Boing Boing guestblogger Mitch Horowitz is author of Occult America: The Secret History of How Mysticism Shaped Our Nation and editor-in-chief of Tarcher/Penguin publishers.
Okay, so New York is supposed to be the city of big commerce, literary culture, and high art – no room here for woo-woo spirituality, the odor of patchouli, or anyone who capitalizes words like Light or Truth. Well, actually not. This Sunday, October 11th I'll be conducting a walking tour of occult New York — and hopefully giving participants a new way of seeing the city: As a once-upon-a-time laboratory for alternative spiritual ideas, which it helped to export to the rest of the world back before there was a New Age. Here are a few of the historic sights – familiar and obscure – we'll be viewing…
• The Lamasery (8th Ave and 47th Street). This is the five-story building that in the 1870s housed the famed salon of the Theosophical Society, whose earliest members included inventor Thomas Edison, Major-General Abner Doubleday, and the mysterious Russian noblewoman (and one-time New Yorker) Madame Blavatsky. This understated apartment building is where Civil War Colonel Henry Steel Olcott claimed to encounter Hidden Masters of wisdom and from which the nascent Theosophical Society launched a new vogue in occult ideas.
• The New York New Church (East 35th street). This beautifully restored Renaissance-revival Swedenborgian church was a wellspring of mystical ideas in America in the mid-nineteenth century, its pulpit presided over by Spiritualist-Swedenborgian minister George Bush – ancestor to the Bush presidential clan. Congregants included Henry James, Sr., and Al-Anon founder Lois Wilson
• Grand Central Station. This crowning edifice of the beaux-arts architectural movement of the late-nineteenth and early-twentieth centuries forms a temple of occult imagery, including magnificent statues of Hermes, Athena, Hercules and a domed ceiling featuring the images of the zodiac, the equinox, and a variety of ancient symbols. Grand Central sits on Pershing Square, named for the American World War I general who patronized the work of Manly P. Hall, the renowned esotericist who completed his Secret Teachings of All Ages steps away at the New York Public Library.

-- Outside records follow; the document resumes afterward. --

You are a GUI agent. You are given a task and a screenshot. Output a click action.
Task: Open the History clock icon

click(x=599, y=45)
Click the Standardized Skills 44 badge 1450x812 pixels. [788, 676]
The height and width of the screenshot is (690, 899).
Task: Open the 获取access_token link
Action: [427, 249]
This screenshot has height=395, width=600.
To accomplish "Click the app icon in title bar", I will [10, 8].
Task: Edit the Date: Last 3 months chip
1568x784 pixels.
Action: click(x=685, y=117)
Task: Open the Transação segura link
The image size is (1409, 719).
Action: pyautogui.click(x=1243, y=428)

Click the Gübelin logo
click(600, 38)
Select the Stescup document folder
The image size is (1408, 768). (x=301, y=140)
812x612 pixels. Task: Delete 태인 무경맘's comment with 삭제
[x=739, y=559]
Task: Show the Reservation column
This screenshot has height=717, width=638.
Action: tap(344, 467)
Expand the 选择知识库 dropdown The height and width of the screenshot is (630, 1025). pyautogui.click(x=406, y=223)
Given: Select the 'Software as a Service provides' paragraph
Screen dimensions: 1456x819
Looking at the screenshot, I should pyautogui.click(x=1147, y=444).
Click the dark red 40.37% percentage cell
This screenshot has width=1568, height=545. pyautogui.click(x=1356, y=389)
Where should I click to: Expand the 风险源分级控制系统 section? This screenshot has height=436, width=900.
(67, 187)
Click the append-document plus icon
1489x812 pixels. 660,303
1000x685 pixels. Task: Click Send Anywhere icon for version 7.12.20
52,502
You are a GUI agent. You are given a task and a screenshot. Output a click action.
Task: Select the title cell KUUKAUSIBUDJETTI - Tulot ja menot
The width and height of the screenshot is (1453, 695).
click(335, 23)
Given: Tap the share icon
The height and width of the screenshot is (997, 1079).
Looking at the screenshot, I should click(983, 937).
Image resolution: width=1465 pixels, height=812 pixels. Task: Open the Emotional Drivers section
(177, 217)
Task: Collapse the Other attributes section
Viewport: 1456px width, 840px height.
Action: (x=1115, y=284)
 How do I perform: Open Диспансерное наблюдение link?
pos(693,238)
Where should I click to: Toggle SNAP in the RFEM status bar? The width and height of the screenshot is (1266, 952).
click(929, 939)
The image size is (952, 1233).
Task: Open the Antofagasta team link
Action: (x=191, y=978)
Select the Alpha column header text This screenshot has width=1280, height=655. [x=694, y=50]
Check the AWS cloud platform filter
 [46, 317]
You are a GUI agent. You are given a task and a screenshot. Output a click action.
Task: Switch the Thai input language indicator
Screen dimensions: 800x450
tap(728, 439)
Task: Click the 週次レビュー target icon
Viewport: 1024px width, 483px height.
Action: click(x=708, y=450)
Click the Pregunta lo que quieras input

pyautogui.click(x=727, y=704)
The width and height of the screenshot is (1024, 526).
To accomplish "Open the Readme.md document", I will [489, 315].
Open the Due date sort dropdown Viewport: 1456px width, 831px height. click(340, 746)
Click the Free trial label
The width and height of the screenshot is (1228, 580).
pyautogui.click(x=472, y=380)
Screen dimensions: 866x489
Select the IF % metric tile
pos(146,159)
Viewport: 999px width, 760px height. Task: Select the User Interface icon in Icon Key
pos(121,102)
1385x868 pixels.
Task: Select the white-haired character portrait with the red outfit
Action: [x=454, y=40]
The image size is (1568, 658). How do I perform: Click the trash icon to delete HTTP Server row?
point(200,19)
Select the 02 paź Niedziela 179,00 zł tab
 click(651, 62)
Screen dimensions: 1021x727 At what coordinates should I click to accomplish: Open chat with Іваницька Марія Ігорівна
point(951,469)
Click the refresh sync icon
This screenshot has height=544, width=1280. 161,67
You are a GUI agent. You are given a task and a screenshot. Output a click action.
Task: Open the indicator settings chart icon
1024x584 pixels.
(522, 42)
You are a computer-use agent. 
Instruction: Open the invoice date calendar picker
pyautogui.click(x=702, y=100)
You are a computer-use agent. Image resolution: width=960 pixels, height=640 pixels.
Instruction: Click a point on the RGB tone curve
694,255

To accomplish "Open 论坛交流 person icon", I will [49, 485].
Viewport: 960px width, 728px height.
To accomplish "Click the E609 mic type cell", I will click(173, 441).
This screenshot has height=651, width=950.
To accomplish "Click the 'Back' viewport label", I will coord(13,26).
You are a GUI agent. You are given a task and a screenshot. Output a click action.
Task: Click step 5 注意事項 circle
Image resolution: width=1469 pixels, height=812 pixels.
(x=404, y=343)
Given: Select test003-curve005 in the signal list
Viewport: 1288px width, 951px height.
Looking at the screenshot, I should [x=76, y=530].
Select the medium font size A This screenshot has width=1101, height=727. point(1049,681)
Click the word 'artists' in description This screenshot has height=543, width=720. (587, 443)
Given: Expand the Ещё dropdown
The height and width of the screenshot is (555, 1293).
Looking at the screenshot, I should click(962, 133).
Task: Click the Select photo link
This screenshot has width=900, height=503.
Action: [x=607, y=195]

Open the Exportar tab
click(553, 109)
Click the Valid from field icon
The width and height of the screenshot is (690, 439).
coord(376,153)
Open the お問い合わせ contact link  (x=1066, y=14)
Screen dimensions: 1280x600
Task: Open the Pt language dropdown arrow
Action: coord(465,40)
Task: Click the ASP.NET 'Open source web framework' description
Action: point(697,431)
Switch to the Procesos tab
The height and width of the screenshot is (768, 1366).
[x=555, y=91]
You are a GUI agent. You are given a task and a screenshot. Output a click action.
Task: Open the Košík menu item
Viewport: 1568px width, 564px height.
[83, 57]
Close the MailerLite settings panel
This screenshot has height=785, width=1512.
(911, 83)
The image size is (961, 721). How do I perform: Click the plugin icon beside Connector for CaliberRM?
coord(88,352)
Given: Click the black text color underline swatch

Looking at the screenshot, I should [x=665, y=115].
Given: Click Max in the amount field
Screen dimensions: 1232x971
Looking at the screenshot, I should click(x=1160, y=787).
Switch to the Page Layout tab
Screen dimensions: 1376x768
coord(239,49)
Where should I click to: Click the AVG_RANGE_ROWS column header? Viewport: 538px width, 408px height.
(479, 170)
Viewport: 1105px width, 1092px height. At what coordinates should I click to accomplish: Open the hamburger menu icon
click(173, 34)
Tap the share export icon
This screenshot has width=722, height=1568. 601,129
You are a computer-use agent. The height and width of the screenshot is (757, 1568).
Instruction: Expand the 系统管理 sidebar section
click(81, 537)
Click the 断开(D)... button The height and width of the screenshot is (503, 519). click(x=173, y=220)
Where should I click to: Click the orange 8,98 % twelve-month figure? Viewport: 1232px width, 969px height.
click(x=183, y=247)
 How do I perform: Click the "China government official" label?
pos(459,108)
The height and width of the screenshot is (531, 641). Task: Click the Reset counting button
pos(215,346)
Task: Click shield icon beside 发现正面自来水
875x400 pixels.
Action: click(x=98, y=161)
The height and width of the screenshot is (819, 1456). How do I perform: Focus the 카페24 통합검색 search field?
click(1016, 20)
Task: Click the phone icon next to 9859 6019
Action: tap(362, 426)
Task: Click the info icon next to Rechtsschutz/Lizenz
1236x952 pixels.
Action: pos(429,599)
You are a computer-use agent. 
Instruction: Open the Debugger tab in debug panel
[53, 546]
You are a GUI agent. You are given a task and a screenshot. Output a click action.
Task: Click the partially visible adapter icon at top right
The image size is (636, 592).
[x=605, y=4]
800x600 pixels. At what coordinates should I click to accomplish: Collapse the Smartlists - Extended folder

• Marble Collegiate Church (5th Ave and 29th street). From the pulpit of this Romanesque church – one of America's earliest congregations – the Rev. Norman Vincent Peale spread the esoteric-rooted philosophy of "positive thinking" across the nation in the mid-twentieth century. More than any other figure, Peale shaped the contemporary culture of self-help. The pioneering minister is enshrined in a life-size bronze statue at the gates of this landmarked building.
• New York Theosophical Society (East 53rd street). The site of New York's premier library on matters of the esoteric and occult, and home to the New York branch of the oldest occult organization in America. This stop will include time to browse the building's emporium of esoterica, The Quest Bookshop.